To set up a Claude Code project well, start with a small repo that supports one real workflow, one context layer, one reusable instruction path, and one durable output. If you build folders, commands, agents, and rules before one useful job works end to end, you did not build an operator system. You built theater.
That is the real setup problem.
Not installation.
Not model quality.
The blank-folder problem.
When to use this approach
Use this setup if you installed Claude Code or a similar agent tool, opened an empty folder, and realized you do not know what should exist inside it.
This is especially useful if your work looks more like:
- CRM audits
- transcript analysis
- content operations
- workflow design
- reporting and internal operating docs
Not every useful AI workspace starts as a software project.
What you need before you start
Before you create anything, define four things.
- one real workflow you want the system to support
- the minimum context that workflow needs
- one reusable instruction path
- one output artifact that should survive the session
If you do not know those yet, do not start building structure.
The blank-folder problem
Most people do not fail because the AI tool is bad.
They fail because they opened an empty folder and had no operating model for what should live there.
That keeps coming up.
Someone installs Claude Code.
Or Codex.
Or whatever agent tool is having a moment this week.
They open a folder.
They ask one or two questions.
The output is decent.
Then they hit the wall.
Now what?
What files should exist?
What belongs in instructions versus normal docs?
What should become a reusable workflow?
What should stay out completely?
If you do not answer that, people do one of two dumb things.
They either keep everything in chat and rebuild the context every session.
Or they overcorrect and start building a giant AI shrine with folders, commands, agents, rules, templates, sidecars, dashboards, and ten layers of complexity before one useful workflow actually works.
Both paths are bad.
One gives you no memory.
The other gives you theater.
This is the part the macro data keeps confirming. BCG's 2023 analysis of companies getting real value from AI found that only about 10% of the value comes from the algorithms themselves, with roughly 70% coming from business process change and adoption. The setup is the job. The model is the easy part.

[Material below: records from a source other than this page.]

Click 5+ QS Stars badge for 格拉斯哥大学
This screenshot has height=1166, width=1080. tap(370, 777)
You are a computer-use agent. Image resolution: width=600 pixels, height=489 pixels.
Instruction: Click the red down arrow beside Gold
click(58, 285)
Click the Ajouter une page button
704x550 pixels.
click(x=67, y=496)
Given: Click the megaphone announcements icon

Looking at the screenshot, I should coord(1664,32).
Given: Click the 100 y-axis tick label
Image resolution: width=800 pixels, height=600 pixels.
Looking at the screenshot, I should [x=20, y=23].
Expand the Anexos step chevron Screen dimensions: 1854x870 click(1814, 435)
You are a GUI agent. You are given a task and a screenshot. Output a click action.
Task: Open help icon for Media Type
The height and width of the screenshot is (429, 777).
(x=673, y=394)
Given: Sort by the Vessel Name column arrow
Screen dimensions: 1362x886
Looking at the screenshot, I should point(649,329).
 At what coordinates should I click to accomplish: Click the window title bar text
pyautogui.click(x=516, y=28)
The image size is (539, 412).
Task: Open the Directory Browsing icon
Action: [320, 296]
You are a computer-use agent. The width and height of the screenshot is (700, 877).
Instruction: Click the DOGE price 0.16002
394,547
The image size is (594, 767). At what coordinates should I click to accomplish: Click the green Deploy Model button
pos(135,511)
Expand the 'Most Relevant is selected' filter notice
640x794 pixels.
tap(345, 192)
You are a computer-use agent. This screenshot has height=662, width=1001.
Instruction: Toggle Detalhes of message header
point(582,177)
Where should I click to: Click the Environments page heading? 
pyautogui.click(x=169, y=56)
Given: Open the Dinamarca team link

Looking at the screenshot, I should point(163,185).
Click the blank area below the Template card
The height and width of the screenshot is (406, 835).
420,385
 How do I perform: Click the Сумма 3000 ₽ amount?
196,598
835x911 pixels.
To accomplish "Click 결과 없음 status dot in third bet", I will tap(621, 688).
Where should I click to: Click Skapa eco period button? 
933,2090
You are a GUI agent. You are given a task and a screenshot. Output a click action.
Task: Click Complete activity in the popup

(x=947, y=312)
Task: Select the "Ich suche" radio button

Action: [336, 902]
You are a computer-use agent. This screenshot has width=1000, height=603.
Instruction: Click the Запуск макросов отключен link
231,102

The right answer is smaller.
Build the minimum structure that supports one real job.
Then earn the next layer.
What the repo is actually for
A good repo is not there to look impressive.
It is there to hold the context and artifacts that should survive the session.
That means the repo should answer a few practical questions.
- what work are we doing
- what context should already be known
- what outputs need to persist
- what workflow gets repeated often enough to deserve structure
That is it.
If a folder or file does not serve one of those jobs, it probably does not need to exist yet.
That is the mistake a lot of setup content makes. It shows the full anatomy of a mature system and people assume they need to build all of it on day one.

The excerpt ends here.